Before June 18, 1984, for instance, if you used a car 30 percent of the time for business and 70 percent for personal use, you were allowed to claim the 6 percent investment tax credit against 30 percent of the cost and deduct the rest of the 30 percent over three years, using the accelerated cost recovery system (ACRS).

The same benefit was available to home computers, but there was a 10 percent tax credit and the ACRS was spread over five years.

But after June 18 ('84), any personal property used part-time for business, including cars and personal computers, must be used at least half the time for business, or you won't be able to take any investment tax credit and you can't use ACRS. A car's business expense must be depreciated over five years and a computer's over 12 years.

In addition to depreciation, taxpayers like to claim deductions for business use of such personal items as cars and computers.

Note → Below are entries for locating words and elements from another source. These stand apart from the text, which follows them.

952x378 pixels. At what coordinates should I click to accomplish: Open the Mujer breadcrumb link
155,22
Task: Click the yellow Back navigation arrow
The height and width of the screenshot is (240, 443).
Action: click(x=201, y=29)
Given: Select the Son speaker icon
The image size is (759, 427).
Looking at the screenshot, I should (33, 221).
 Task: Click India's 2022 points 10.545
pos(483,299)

But starting Jan. 1, you will have to keep very good records to get these deductions. If you claim decuctions that are not backed up with adequate proof, you are subject to an automatic 5 percent penalty for negligence. The record-keeping rules also apply to business travel, meals, lodging, entertainment, and gifts. Your records should show dates , places, guests, recipients, purpose of the trip or gift, and amounts spent. The records should also include any receipts you are given.

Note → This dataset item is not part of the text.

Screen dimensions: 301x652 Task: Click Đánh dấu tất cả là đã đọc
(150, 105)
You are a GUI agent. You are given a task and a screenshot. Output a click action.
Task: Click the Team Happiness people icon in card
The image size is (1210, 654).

For a home computer, you should keep a log of when the machine is turned on. The log should show when the computer was used for business use, as well as non-business use, such as the kids' homework, or time spent on Donkey Kong.

If an accountant or other professional prepares your return, you will be asked to give that person a statement saying that you have these records.

There is some good news in new rules for individual retirement accounts. Before the 1984 law, a retirement plan distribution could not be rolled over tax-free into an IRA while you were still working. Now, you can move most or all of the funds in a retirement plan into an IRA before retirement. This is helpful to people who change jobs or retire early and want to manage their own retirement assets until they leave the work force.

It also means people who are not satisfied with the performance of their retirement plans can try to do better themselves, as long as they put the money in an IRA within 60 days of taking it out.